▸ **WORK INSTRUCTIONS**
Look through the listing below and report every line that contains "Blasmusikverband".

▸ **AVAILABLE DATA**

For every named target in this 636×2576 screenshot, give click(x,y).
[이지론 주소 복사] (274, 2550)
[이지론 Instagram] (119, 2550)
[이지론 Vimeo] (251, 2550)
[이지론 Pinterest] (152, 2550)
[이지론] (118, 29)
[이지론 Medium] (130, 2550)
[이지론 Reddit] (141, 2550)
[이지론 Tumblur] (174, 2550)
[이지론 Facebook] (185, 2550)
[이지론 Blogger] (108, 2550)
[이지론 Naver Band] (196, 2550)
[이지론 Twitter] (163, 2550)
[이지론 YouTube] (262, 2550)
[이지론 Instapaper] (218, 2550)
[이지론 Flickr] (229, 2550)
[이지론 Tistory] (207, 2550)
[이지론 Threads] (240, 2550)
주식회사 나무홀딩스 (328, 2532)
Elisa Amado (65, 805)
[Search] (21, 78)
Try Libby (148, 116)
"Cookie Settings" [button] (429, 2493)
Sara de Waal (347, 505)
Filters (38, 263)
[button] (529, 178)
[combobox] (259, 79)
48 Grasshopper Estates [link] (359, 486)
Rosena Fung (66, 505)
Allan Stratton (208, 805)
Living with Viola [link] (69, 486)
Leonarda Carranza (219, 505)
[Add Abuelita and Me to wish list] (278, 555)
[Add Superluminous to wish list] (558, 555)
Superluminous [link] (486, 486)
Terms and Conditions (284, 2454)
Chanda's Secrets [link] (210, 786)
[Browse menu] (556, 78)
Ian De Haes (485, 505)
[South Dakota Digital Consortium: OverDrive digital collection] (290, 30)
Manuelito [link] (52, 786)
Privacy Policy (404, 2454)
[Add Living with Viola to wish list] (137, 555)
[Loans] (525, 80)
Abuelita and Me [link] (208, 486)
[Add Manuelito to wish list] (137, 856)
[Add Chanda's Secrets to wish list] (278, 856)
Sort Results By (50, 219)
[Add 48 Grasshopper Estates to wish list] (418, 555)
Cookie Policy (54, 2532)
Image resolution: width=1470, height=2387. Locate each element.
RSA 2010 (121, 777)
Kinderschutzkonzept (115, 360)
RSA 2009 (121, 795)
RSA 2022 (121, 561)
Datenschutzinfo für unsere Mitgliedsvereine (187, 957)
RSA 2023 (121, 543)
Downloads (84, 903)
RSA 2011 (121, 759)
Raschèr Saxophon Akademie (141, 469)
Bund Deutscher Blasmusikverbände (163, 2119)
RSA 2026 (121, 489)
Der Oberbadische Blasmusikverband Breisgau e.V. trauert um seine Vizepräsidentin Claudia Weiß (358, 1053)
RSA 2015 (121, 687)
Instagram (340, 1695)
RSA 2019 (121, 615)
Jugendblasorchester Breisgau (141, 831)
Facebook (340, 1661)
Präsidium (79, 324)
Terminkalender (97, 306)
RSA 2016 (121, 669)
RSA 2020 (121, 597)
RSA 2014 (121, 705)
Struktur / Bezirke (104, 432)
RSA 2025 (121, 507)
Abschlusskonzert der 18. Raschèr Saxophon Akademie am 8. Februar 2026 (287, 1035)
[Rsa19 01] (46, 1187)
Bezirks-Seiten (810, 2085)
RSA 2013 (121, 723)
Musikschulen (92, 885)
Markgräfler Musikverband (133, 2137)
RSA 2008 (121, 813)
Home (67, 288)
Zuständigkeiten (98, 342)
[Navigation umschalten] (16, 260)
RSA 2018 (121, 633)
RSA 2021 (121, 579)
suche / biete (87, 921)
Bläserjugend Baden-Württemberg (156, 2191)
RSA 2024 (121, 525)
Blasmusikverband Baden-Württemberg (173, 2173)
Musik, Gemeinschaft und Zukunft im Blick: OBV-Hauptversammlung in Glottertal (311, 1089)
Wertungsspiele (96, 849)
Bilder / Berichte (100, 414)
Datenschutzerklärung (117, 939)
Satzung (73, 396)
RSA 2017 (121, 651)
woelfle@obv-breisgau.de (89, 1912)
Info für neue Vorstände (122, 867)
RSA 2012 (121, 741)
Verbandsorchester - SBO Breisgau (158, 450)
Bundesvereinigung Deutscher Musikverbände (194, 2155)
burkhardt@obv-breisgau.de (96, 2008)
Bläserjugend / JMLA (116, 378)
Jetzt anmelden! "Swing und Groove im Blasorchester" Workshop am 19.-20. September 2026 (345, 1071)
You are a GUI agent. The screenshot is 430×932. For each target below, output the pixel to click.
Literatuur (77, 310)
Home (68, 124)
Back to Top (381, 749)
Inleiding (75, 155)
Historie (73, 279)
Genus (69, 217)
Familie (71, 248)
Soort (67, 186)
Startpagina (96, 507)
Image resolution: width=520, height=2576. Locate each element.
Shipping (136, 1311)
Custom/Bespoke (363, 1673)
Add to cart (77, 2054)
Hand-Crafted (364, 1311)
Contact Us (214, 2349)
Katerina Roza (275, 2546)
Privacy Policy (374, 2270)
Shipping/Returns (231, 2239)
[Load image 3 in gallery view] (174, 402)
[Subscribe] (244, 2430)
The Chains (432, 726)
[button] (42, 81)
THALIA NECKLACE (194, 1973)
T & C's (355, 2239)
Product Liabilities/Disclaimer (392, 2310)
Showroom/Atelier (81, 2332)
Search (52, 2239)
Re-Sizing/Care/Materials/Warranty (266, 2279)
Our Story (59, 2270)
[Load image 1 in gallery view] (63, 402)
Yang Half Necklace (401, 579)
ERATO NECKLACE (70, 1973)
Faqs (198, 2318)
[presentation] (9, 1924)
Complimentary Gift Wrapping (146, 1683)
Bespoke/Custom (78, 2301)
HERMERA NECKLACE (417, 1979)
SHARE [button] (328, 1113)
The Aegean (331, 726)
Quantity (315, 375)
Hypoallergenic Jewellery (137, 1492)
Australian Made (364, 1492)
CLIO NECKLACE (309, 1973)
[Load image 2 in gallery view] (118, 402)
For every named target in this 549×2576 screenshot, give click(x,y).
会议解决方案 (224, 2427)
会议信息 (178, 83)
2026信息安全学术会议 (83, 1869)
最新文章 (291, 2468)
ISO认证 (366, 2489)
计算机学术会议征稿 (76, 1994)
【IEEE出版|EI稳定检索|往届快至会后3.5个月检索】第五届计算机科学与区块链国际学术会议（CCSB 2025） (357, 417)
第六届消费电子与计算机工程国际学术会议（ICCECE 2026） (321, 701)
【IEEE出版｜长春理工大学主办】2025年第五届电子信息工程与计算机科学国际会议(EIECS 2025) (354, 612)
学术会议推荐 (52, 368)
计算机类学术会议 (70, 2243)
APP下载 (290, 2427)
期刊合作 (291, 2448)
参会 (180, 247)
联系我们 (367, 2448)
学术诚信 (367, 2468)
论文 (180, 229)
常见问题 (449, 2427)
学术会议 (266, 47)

▸ **EXPECTED ANSWER**
Der Oberbadische Blasmusikverband Breisgau e.V. trauert um seine Vizepräsidentin Claudia Weiß (358, 1053)
Blasmusikverband Baden-Württemberg (173, 2173)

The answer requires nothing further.